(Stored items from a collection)
┏━━
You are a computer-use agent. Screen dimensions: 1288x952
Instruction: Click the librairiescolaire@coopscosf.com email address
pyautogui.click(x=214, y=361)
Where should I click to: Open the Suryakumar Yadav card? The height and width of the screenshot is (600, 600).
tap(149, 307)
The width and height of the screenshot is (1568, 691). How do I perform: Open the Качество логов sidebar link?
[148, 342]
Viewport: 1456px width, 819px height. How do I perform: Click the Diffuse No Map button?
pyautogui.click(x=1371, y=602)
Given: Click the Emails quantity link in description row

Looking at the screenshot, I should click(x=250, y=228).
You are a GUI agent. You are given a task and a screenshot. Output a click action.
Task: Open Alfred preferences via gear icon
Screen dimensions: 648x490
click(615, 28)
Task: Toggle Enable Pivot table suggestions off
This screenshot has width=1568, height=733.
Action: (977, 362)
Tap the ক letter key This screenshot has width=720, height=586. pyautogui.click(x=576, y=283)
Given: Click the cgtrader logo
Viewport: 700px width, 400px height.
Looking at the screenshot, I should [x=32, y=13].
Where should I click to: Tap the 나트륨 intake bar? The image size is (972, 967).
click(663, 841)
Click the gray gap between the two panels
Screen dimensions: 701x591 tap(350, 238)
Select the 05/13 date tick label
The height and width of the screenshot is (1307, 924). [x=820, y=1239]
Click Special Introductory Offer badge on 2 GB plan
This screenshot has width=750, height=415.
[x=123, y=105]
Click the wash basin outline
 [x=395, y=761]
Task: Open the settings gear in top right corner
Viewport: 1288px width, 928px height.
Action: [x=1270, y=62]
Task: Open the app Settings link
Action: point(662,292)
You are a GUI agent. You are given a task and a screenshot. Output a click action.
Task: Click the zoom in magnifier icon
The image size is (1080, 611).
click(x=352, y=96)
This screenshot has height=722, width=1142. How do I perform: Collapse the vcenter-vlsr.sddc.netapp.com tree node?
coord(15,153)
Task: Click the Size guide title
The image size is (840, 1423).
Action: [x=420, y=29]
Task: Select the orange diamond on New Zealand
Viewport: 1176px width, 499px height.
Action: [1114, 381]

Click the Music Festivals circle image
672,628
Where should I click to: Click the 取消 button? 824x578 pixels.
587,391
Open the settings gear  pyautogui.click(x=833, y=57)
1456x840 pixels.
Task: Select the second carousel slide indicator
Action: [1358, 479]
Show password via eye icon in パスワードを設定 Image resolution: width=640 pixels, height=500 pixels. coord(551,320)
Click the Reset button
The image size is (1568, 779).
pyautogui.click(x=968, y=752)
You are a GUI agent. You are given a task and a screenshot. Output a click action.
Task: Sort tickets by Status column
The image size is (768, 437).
┗━━
▶ _Required work_:
From the lines above, copy out each one that includes the string "Where".

▶ _Result_:
Where should I click to: Open the Suryakumar Yadav card? The height and width of the screenshot is (600, 600).
Where should I click to: Tap the 나트륨 intake bar? The image size is (972, 967).
Where should I click to: Click the 取消 button? 824x578 pixels.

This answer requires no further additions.